*TASK DIRECTIONS*: Reproduce part of the post about oil and rates word for word. Start at the words "Since the earnings" and end after the words "results this week.".

Friday, April 20, 2018

Market Worried About Oil and Rates?

Thomas Franck of CNBC reports, Wall Street doesn't care about your good earnings right now:
Companies have been crushing earnings so far this quarter, but a strange trend is developing: Those that beat expectations are seeing their stock prices fall.

Since the earnings season kicked off last week, shares have returned, on average, a loss of 0.12 percent on the trading day immediately after companies posted their quarterly results, according to data from Bespoke Investment Group. Breaking that number down, the average opening gap following an earnings release is a pop of 0.29 percent, following by an open-to-close decline of 0.38 percent.

Historically, the average opening gap is a 0.1 percent move upward followed by an average full-day gain of 0.04 percent.

The gloomy open-to-close figures come despite the fact that 80 percent of companies that had reported as of Friday morning posted better-than-expected earnings.
You can read the rest of the article here where Franck uses the example of how Goldman Sachs (GS) and Procter & Gamble (PG) sold off despite better-than-expected results this week.

Nothing new to me, I told you last Friday, the market doesn't care about great earnings, it's looking way beyond this earnings season.



It's Friday, it's been another crazy week on Wall Street, there's a lot to cover today so let me get to the point and tell you what I think is spooking markets.

It's the bond market, stupid!: The backup in US long bond yields is what is making everyone so nervous. In particular, every time the 10-year Treasury yield gets close to the all-important 3% level, stocks get slammed hard (click on image):


It's all about oil, stupid!: You might be wondering why are US long bond yields rising, and here too I have an answer, it's mostly due to higher oil prices (click on image):


Higher oil prices have fuelled US inflation expectations higher and that is what is causing the recent sell-off in US long bonds (TLT) (click on images):



Now, I still maintain every time the 10-year Treasury yield approaches 3%, you should be buying US long bonds (TLT).

The rise in oil prices has also helped lift energy shares (XLE), which is something I covered in my blog comment on Monday going over whether it's time to invest in energy.

*INFORMATION SUPPLIED*:
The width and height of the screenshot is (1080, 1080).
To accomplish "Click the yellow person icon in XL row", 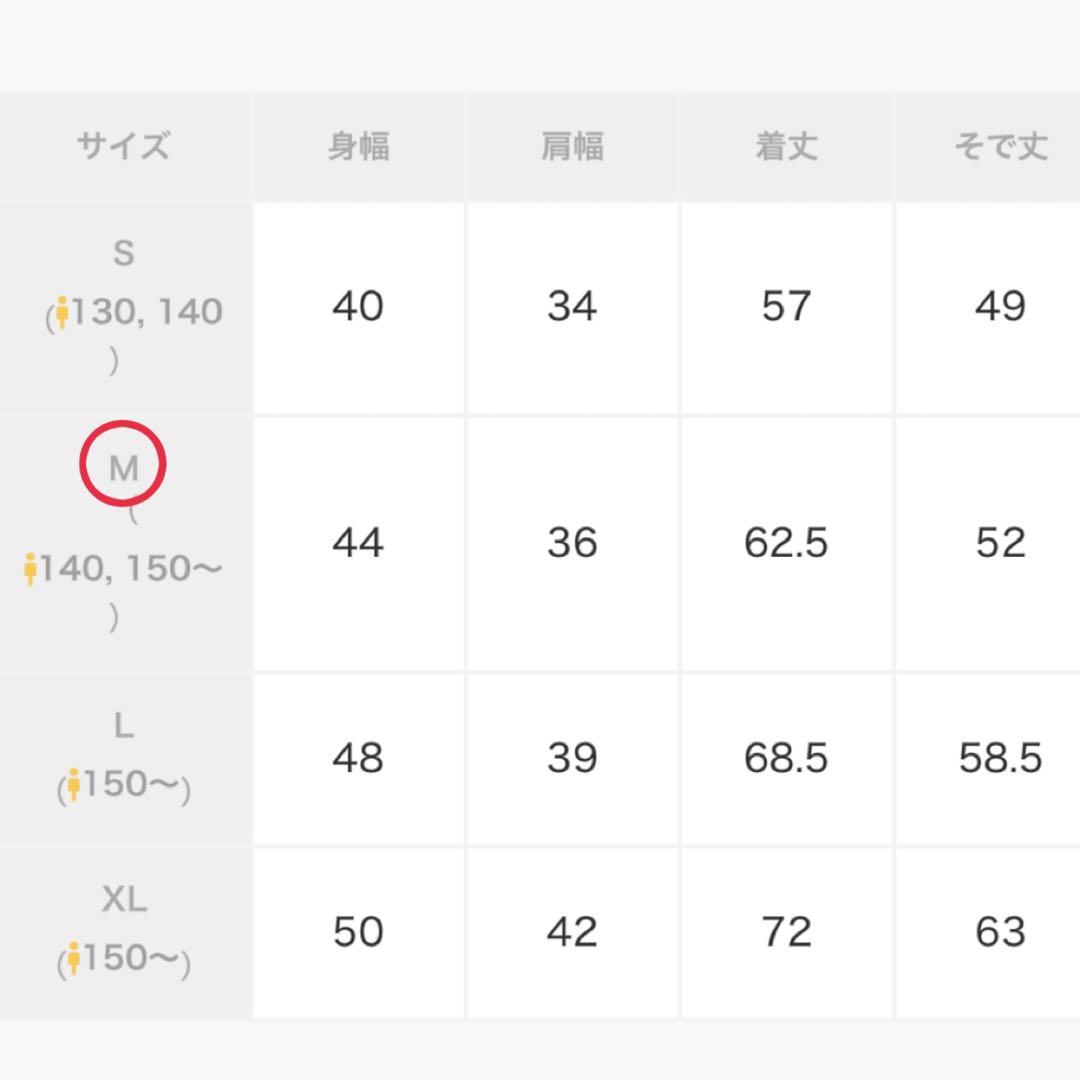I will coord(73,958).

*CORRECT OUTPUT*:
Since the earnings season kicked off last week, shares have returned, on average, a loss of 0.12 percent on the trading day immediately after companies posted their quarterly results, according to data from Bespoke Investment Group. Breaking that number down, the average opening gap following an earnings release is a pop of 0.29 percent, following by an open-to-close decline of 0.38 percent.

Historically, the average opening gap is a 0.1 percent move upward followed by an average full-day gain of 0.04 percent.

The gloomy open-to-close figures come despite the fact that 80 percent of companies that had reported as of Friday morning posted better-than-expected earnings.
You can read the rest of the article here where Franck uses the example of how Goldman Sachs (GS) and Procter & Gamble (PG) sold off despite better-than-expected results this week.